Alternate Diverse Teaching for Semi-supervised Medical Image Segmentation
Zhen Zhao, Zicheng Wang, Longyue Wang, Dian Yu, Yixuan Yuan, Luping Zhou
TL;DR
Semi-supervised medical image segmentation often suffers from confirmation bias when using pseudo-labels. The authors propose AD-MT, an alternate diverse teaching framework with a single trainable student and two non-trainable EMA teachers updated in Random Periodic Alternate fashion, plus a Conflict-Combating Module that learns from both agreements and disagreements via entropy-based ensembling. The two novel components, RPA and CCM, enlarge supervision diversity and explicitly leverage conflicting predictions through entropy-based ensembling, achieving state-of-the-art results on 2D and 3D benchmarks without extra pre-training.
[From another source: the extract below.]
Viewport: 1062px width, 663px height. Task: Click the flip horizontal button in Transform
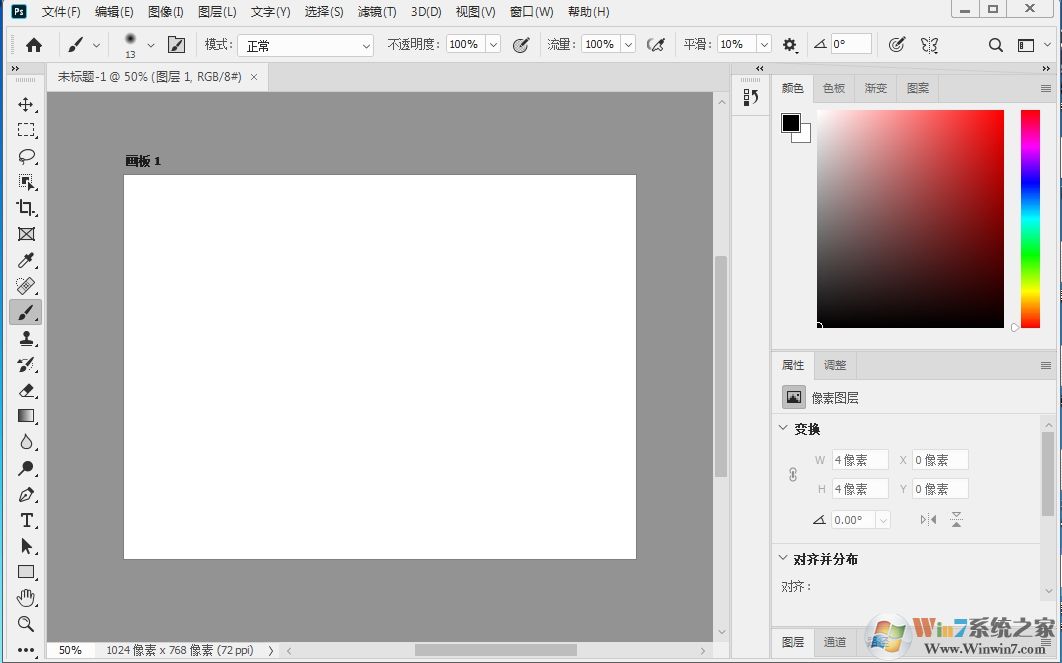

This approach improves segmentation accuracy under limited labeled data and offers a practical, scalable strategy for leveraging unlabeled medical images.
Abstract
Semi-supervised medical image segmentation studies have shown promise in training models with limited labeled data. However, current dominant teacher-student based approaches can suffer from the confirmation bias. To address this challenge, we propose AD-MT, an alternate diverse teaching approach in a teacher-student framework. It involves a single student model and two non-trainable teacher models that are momentum-updated periodically and randomly in an alternate fashion. To mitigate the confirmation bias from the diverse supervision, the core of AD-MT lies in two proposed modules: the Random Periodic Alternate (RPA) Updating Module and the Conflict-Combating Module (CCM). The RPA schedules the alternating diverse updating process with complementary data batches, distinct data augmentation, and random switching periods to encourage diverse reasoning from different teaching perspectives. The CCM employs an entropy-based ensembling strategy to encourage the model to learn from both the consistent and conflicting predictions between the teachers. Experimental results demonstrate the effectiveness and superiority of our AD-MT on the 2D and 3D medical segmentation benchmarks across various semi-supervised settings.